As for the vulnerability of bios as long as the bios is flashed at an address range that is not critical to system operation the machine will still boot. It doesn't have to be a full or normal flash both of which delete the old information as they flash new information. That wouldn't work for a virus since it would have to be chipset specific. In the case of a virus it just executes a flash to a non-critical, industry standard address range, overwriting existing data with its own. As long as it remains in that address range it will be booted with the system.
On my newer boards the bios was soft-set to "Disable Bios Updating" but this does not exclude access to the bios shadowing address ranges, some of which were enabled. However, this may not prevent the virus access to other bios memory ranges because the motherboard uses a soft setting. More below.
On the 440BX-2 it was jumpered to normal (vs. Maintenance) mode and it was similarly infected. I did not test the 440BX-2 at jumper set to Off for bios updating because I tested it to detect if it's bios could be infected by an infected HD. And it was. The board was clean, having come out of storage. That was how I confirmed the virus was flashing bios. My worry was the i815EP motherboard which only had soft settings and got infected with a 'Bios Updating' disabled setting.
Yes, the virus does locate on a HD's 13h handler because that becomes unreadable/"not present" on an infected HD but diagnostics checking will indicate it has more than 2MBs of data in it. The bigger issue is that installing a known-clean HD onto an infected MB will infect the drive as described.
The greatest concearn I had was how could it get into bios if I had the i815's updating disabled. It did and I confirmed it after getting it cleaned (CMOS + Bios) once and disabling updating and shadowing. It seemingly went right thru it. This is why I suspect CMOS because the only way to get rid of it was to pop the CMOS at the poweroff following a bios flash. If the CMOS was left in the flashed bios would come back with the driver.

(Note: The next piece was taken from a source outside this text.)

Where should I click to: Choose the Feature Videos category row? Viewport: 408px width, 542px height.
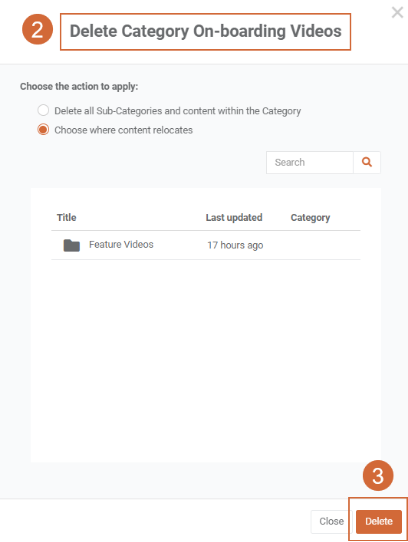(206, 245)
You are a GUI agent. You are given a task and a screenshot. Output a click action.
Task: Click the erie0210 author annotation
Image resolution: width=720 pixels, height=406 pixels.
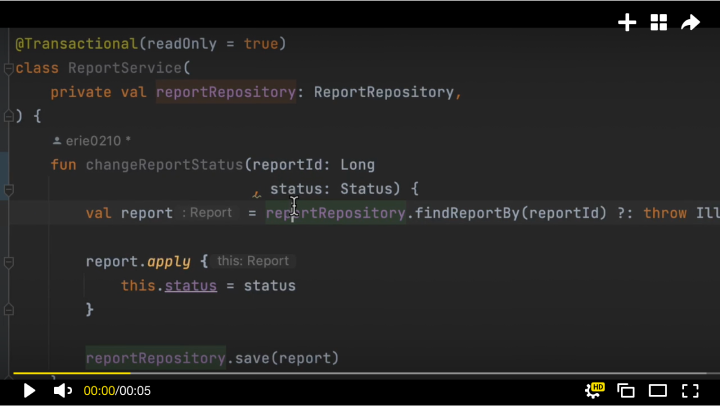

I've only tested that once though so I can't say definitively it's in CMOS. I'm pretty sure though cuz I wouldn't have popped CMOS if the flashes had taken.
It's either in CMOS or is unaffected by a bios flash, -which is unlikely. In any event the powering off after a bios flash and popping CMOS rid the infection. That's good enough for me.
I started Mandrake at the 8.1 betas and didn't see it. I searched the 8.1 release disc the other day and didn't find it. I haven't seen it on the others either.
Oh, so now you're into "customer perceptions"?
Hey, gimme me a bump when you start talking about parallel universes and aroma therapy.
LOL!!
Like the retail boxes of Mandrake 8.1 I saw today at Walmart, displayed in the middle of the MS products?
Ok, now I see it browsing the CD. It's in the same place in 8.1, a slightly different file though, wu-ftpd-2.6.1-11mdk.i586.rpm. I wonder if 2.6.1 is patched. Probably not. I went thru 8.1's installation options during an install and didn't see it listed as an FTP option. In any event it's not the default FTP -but it is there.